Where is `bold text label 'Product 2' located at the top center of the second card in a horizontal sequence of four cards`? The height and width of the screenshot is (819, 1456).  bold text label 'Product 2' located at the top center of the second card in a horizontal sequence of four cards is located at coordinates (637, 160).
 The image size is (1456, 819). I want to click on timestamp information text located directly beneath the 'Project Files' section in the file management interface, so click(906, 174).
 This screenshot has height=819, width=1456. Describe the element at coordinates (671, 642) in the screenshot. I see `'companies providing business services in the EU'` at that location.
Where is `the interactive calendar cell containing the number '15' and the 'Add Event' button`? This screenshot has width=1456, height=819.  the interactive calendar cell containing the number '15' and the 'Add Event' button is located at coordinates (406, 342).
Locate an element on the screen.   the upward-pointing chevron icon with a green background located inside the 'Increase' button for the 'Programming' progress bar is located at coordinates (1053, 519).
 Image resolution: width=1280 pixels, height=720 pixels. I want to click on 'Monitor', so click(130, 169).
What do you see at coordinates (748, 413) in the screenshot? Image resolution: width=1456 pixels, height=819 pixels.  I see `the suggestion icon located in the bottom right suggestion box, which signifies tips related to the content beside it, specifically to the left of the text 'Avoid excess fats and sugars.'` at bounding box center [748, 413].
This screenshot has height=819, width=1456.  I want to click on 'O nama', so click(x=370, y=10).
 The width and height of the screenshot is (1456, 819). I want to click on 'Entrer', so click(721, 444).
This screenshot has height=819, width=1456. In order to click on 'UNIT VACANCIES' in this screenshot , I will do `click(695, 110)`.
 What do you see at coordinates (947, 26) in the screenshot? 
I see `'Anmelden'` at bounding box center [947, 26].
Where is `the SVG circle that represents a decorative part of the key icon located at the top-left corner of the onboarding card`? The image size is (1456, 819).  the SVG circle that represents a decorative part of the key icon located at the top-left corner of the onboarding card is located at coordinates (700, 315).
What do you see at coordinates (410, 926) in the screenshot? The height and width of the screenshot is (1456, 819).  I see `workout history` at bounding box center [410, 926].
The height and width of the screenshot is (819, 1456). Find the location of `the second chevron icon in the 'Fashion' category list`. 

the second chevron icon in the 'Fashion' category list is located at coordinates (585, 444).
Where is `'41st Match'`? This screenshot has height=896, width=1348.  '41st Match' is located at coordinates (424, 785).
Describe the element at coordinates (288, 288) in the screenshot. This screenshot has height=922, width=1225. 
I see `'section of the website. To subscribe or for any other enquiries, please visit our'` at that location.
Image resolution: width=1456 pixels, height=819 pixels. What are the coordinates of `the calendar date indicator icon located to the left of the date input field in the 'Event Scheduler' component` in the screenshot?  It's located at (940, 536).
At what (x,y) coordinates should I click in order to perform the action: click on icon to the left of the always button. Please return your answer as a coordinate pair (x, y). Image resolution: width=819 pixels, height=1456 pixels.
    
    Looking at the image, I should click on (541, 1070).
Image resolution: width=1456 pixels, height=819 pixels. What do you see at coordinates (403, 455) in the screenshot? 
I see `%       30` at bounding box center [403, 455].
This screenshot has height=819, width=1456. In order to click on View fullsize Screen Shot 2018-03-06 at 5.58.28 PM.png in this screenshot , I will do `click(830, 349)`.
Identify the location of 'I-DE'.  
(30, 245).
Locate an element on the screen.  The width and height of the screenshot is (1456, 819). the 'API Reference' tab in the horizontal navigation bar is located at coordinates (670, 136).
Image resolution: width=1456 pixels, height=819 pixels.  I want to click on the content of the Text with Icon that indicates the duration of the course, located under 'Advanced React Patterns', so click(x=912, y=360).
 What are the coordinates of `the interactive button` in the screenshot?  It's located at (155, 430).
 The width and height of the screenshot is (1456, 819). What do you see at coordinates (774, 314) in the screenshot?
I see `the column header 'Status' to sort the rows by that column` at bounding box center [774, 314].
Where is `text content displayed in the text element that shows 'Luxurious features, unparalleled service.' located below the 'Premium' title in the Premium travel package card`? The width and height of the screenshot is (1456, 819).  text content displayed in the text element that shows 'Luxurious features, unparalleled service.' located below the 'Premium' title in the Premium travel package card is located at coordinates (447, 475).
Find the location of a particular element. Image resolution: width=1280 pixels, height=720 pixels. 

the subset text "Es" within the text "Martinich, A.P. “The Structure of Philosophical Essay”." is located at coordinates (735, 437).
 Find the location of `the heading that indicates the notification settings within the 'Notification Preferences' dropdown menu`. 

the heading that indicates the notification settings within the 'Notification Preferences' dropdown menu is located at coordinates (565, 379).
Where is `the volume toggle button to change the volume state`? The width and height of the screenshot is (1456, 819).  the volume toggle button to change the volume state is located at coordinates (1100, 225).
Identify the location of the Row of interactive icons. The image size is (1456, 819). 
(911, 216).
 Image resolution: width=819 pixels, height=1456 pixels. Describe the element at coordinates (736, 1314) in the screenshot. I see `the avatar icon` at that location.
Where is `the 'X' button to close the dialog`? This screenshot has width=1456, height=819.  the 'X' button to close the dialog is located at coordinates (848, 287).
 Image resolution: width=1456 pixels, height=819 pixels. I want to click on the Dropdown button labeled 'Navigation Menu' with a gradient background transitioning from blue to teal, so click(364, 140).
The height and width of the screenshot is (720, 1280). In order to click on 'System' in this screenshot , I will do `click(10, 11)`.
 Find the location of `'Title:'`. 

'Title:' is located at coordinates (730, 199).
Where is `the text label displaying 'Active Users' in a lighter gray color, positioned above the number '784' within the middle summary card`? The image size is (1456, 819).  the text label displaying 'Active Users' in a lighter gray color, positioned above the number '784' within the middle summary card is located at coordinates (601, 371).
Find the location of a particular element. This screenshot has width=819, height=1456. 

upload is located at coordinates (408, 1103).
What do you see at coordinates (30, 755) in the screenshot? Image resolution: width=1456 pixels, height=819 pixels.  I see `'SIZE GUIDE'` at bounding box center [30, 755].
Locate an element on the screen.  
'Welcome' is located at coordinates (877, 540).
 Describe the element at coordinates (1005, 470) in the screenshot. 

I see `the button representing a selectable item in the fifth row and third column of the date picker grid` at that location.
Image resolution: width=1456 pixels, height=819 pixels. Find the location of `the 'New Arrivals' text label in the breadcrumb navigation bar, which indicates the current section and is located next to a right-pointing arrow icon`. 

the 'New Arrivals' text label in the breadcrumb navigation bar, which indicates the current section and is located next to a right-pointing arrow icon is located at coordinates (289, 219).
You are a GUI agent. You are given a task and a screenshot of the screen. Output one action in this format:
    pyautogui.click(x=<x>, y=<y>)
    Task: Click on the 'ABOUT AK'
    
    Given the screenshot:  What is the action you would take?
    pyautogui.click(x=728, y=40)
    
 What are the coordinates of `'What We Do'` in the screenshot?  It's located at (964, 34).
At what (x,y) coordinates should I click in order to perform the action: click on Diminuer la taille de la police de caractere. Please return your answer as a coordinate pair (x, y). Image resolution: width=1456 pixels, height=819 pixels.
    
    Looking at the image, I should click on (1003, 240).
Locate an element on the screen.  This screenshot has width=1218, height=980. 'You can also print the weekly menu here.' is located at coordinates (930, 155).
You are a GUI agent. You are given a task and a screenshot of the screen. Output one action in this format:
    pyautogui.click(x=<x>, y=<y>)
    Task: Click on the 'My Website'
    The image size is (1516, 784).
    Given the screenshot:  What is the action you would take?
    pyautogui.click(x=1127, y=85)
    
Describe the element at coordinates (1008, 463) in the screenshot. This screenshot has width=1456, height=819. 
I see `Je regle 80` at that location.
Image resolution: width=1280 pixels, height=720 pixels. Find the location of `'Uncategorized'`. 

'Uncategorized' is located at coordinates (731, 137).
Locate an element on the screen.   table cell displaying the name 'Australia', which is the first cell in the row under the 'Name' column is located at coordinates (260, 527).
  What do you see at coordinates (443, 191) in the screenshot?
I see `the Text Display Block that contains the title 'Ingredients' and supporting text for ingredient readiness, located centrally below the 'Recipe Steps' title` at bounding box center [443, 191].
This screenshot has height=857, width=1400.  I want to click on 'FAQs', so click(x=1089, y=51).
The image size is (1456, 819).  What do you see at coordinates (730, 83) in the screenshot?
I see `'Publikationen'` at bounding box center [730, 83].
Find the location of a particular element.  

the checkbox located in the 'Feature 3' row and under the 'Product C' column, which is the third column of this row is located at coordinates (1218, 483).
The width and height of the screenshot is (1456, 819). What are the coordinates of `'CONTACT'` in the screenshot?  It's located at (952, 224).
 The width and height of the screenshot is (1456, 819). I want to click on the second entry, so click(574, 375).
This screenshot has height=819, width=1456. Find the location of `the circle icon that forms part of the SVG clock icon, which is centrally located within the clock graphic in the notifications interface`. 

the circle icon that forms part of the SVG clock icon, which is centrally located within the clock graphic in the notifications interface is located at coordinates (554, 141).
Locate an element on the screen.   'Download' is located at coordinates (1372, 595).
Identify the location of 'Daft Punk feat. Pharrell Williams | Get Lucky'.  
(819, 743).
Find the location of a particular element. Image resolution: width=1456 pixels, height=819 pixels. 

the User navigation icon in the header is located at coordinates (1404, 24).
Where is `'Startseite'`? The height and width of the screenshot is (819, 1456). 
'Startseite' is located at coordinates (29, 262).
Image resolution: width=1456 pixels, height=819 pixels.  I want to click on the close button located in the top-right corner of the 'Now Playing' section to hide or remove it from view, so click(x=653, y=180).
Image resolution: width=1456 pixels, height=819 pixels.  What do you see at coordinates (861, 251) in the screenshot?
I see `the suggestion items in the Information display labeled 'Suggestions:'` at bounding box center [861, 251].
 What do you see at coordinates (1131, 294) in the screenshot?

Do this » Rewrite the part of the listing that opens with the line containing "Identify the location of the" and closes with the line containing "coordinates (730, 199).", replacing "interactive icons" with "navigation icons" and leaving everything else unchanged.

Solved problem »
Identify the location of the Row of navigation icons. The image size is (1456, 819). 
(911, 216).
 Image resolution: width=819 pixels, height=1456 pixels. Describe the element at coordinates (736, 1314) in the screenshot. I see `the avatar icon` at that location.
Where is `the 'X' button to close the dialog`? This screenshot has width=1456, height=819.  the 'X' button to close the dialog is located at coordinates (848, 287).
 Image resolution: width=1456 pixels, height=819 pixels. I want to click on the Dropdown button labeled 'Navigation Menu' with a gradient background transitioning from blue to teal, so click(364, 140).
The height and width of the screenshot is (720, 1280). In order to click on 'System' in this screenshot , I will do `click(10, 11)`.
 Find the location of `'Title:'`. 

'Title:' is located at coordinates (730, 199).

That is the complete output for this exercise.